Storms may be ahead for weather budget

Economic woes could batter funding for satellites used in forecasting

BOULDER – On a day when economic storms buffeted the country, weather forecasters gathered to bring attention to the effect of actual storms on the economy.

The American Meteorological Society’s summer meeting began with discussion about how to survive the era of budget-cutting that has taken hold in Washington. The federal government runs much of the country’s weather-forecasting equipment.

Just four satellites supply data for weather forecasts, and that number could drop to two – one military and one civilian, said Berrien Moore, a University of Oklahoma professor.

“It’s a little bit like the problem we have with baby boomers.
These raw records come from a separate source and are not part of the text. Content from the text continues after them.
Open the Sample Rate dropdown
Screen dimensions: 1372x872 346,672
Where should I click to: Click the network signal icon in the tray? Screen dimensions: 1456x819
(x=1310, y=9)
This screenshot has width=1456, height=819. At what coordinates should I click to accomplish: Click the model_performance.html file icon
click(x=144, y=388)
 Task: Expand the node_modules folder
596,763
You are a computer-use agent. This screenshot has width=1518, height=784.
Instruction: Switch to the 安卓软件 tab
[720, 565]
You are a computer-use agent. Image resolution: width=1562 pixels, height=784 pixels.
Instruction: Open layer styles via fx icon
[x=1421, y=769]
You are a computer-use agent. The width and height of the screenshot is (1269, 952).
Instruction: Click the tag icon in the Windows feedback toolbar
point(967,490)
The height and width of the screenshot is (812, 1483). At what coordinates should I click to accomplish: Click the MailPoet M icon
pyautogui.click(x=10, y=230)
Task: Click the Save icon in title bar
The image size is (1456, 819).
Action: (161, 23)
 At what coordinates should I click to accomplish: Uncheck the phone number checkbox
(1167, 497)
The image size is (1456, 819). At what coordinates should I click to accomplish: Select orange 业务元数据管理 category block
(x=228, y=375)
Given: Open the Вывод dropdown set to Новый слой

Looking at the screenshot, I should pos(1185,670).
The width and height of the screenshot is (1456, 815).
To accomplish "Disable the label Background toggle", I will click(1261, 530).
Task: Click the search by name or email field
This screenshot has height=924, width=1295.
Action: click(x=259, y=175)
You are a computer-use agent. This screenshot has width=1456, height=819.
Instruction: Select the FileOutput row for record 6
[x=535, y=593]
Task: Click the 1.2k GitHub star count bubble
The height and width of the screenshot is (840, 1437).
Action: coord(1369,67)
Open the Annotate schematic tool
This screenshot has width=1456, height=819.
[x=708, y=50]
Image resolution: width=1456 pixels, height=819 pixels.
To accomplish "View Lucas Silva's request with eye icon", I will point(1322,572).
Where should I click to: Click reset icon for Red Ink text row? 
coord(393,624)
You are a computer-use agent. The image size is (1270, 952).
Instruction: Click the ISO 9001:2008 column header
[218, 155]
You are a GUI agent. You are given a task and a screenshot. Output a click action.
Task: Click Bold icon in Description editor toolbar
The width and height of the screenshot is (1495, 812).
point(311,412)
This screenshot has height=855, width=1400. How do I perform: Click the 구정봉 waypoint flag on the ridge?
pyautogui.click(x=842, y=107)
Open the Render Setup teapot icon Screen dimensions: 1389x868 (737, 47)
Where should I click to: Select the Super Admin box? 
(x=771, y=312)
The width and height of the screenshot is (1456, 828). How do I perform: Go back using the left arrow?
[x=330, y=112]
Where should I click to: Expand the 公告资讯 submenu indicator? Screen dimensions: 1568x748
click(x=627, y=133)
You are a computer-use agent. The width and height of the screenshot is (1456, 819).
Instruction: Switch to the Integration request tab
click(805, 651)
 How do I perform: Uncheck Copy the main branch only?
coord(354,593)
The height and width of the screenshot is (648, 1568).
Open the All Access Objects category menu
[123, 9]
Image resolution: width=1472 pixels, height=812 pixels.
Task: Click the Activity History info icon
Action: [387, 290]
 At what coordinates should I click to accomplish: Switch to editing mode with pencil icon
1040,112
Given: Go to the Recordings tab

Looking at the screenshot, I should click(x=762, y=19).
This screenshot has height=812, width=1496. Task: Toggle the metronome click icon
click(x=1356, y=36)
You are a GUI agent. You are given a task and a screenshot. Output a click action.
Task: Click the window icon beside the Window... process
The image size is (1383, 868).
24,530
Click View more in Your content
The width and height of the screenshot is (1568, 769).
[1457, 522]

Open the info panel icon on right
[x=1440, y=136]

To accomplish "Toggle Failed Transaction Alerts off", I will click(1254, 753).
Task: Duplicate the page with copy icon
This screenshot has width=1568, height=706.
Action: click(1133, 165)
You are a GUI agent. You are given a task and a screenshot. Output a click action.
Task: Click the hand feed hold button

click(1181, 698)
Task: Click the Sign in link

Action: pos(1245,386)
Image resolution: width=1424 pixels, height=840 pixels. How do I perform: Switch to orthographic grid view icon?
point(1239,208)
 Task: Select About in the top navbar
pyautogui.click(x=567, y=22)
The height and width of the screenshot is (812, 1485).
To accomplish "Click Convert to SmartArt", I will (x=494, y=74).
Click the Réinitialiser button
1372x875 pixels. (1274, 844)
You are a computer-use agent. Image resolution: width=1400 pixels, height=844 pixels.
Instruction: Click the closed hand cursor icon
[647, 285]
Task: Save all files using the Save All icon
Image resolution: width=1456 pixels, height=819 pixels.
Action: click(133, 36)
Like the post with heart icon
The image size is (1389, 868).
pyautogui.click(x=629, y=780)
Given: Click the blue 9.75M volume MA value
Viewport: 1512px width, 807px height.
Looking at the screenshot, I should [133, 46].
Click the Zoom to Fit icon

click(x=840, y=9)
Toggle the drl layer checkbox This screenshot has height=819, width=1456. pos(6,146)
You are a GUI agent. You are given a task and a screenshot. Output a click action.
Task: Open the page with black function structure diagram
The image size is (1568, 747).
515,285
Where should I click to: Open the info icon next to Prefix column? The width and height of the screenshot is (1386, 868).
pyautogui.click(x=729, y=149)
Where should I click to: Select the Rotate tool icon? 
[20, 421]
We have an aging population,” Moore said.

U.S. forecasters could have to rely on European satellites for their mid-morning data, he said.

Moore recalled a sunny morning this May in Oklahoma when forecasters predicted tornadoes that afternoon.

“I thought it was a beautiful day for golf,” Moore said.

But based on the forecasts, the governor sent state workers home in the afternoon, and sure enough, the tornadoes struck.

Joplin, Mo., had two days’ warning of the twister that killed 153 people in May, and emergency responders were already in place.

Such precise tornado forecasts could not have been done 10 years ago, but they are at risk, Moore said.

Private and government forecasters lack the solid data they need to make their case to Congress, panelists said.

“It’s time to move beyond anecdotes,” said Jeff Lazo with the National Center for Atmospheric Research.

The weather can add or subtract $485 billion a year from the U.S. economy, according to a study Lazo co-wrote this year.

That’s 3.4 percent of gross domestic product, and with today’s small rate of growth, it would make the difference between a good year and a recession.

Congress agreed to make spending cuts in last week’s debt deal, but the exact targets of those cuts have not been determined.

The situation has the weather community hanging on every word coming out of Washington, and AMS President Jon Malay heard an encouraging line in President Barack Obama’s address to the nation two weeks ago.

“It was a stunning success to hear the president say there are some things we just need to do, like weather satellites,” Malay said.